IHC Markers | ASPS | Rhabdomyosarcoma |
---|---|---|
Vimentin | + | ± |
Desmin | + | + |
Myogenin | − | + |
MyoD1 | + (Cytoplasmic only) | + (Strongly positive) |
Cytokeratin | − | ± |
Synaptophysin/ Chromogranin A |
− | ± |
TFE-3 | + | − |
Surgery remains the primary treatment of choice followed by postoperative radiotherapy (33# 66Gy) [24–26] which helps to attain a good local control rate of up to 90 %. Complete surgical resection is necessary for better survival.
The exact role of neoadjuvant chemotherapy is unclear. Some studies show that there is an advantage of an extended 3-year disease specific survival.
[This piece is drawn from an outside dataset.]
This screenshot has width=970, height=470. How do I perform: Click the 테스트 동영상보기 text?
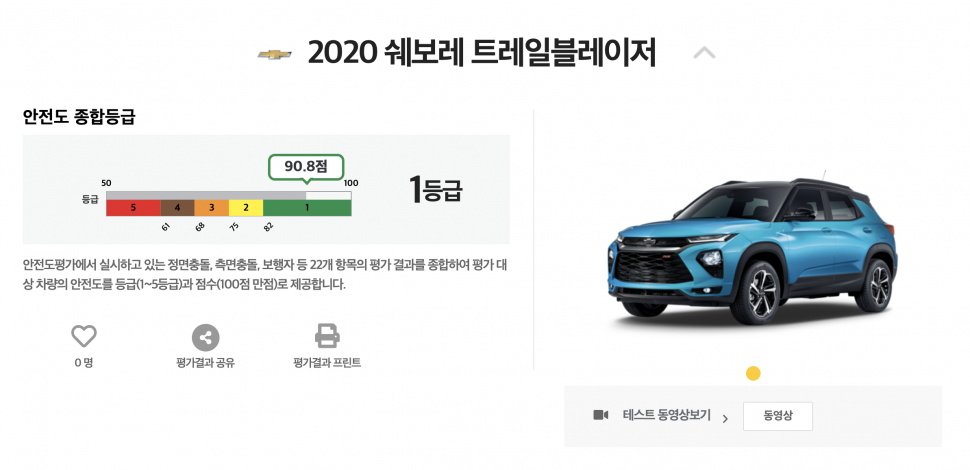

The most commonly used chemotherapy agents are doxorubicin and ifosfamide. Some show that there is no benefit [27–31]. The tumor can metastasize late in the course of the disease (median 6 years) with 38 % of metastases appearing 10 years after the diagnosis. Metastasis usually occurs in the lung, brain, or skeletal bone [32, 33]. In general, non-orbital ASPS tend to have poorer prognosis than those with tumors in the orbit. Tumors that occur in younger patients seem to have a better outcome. Poor prognostic factors include increasing age, tumors larger than 5 cm and metastatic disease at initial presentation [34, 35].
Conclusion
Alveolar soft part sarcoma is an uncommon soft tissue tumor, which rarely involves the orbit. This young girl presented with the largest alveolar soft part sarcoma of the orbit reported till now in the literature with 8.6 × 7.5 cm. Understanding its characteristic microscopic and ultra structural features would facilitate in early diagnosis. Prompt diagnosis with microscopic and immunohistochemistry helps in early diagnosis and better treatment. Surgery remains the primary modality followed by adjuvant therapy in the form of radiotherapy and chemotherapy.